To: California State Academic Standards Commission
submitted by Bill Evers, Commissioner, 9/15/97
Not an official Standards Commission document
Dear Fellow Commissioners,
The alternative California Math Standards document that I am presenting to
you is both a new document and, in a sense, a familiar one. It is a familiar
document because it has been built up out of previous drafts of the Math
Standards (in the document, the source of each standard appears in
parentheses right after the standard itself) . The alternative Math
Standards are thus an extension of the deliberations of the Math Committee,
of the expert review, and of the Commission's public hearings.
It is a new document because it was just completed on the morning of Sept.
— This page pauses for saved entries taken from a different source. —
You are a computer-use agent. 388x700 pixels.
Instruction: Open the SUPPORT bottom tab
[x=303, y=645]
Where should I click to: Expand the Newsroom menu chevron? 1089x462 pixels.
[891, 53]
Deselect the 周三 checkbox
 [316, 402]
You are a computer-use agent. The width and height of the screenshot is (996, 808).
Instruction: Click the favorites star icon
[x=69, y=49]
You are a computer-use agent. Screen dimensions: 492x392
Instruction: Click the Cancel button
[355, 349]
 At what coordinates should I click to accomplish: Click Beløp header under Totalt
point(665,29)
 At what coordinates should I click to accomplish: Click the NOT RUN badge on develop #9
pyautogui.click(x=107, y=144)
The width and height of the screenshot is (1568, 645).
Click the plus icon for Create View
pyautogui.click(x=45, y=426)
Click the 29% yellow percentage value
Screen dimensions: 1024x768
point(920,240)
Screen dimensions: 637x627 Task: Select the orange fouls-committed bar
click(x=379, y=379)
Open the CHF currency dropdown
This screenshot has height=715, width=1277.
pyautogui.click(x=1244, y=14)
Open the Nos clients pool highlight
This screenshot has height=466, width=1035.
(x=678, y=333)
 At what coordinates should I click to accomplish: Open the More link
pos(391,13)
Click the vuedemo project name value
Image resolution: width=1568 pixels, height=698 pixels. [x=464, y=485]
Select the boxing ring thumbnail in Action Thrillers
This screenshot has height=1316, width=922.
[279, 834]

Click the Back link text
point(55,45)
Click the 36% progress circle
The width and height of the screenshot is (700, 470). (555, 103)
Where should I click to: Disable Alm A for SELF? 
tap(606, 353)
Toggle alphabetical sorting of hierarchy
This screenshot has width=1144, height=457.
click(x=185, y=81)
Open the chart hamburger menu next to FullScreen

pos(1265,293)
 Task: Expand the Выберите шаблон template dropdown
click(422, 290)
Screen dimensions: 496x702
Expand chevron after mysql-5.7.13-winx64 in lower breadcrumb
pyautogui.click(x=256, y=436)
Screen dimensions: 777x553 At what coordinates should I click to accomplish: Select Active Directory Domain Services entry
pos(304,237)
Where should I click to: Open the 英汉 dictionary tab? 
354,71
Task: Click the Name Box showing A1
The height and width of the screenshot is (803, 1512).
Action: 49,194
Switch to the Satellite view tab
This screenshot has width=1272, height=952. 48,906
15. As a new document that revises and improves the Committee Report, it has
certain notable features:
- The Alternative Standards written for all students are grade-by-grade as
California state law requires (unlike the Committee Report, which groups
grades 9 and 10 together as part of its "integrated curriculum");
- The Alternative Standards have a standard course sequence (Algebra I,
Geometry, Algebra II) in grades 8-10 (the Committee Report proposes an
"integrated curriculum," which mixes algebra and geometry in a new,
unproven, experimental way and spreads the mixture across 8-12);
- The Alternative Standards preserve the natural coherence of algebra and
geometry within the discipline of mathematics--algebra and geometry evolved
separately in the history of mathematics, treat different subject matter,
and emphasize different sets of operations;
- The Alternative Standards are high and challenging, but do not require
another wild swing of the curriculum pendulum (the Committee Report's
"integrated curriculum" will be another swing of the pendulum);
- The Alternative Standards have algebra in eighth grade (the Committee
Report spreads Algebra I across four years, 8-12; I predict that under the
Committee Report Standards, thousands of high-school students will never get
the complete course content of Algebra I);
- The Alternative Standards match the training of California's middle-school
teachers who are prepared to teach algebra, but often are not prepared to
teach the more difficult subject of geometry, especially conceptual
understanding of geometry (the Committee Report's "integrated curriculum"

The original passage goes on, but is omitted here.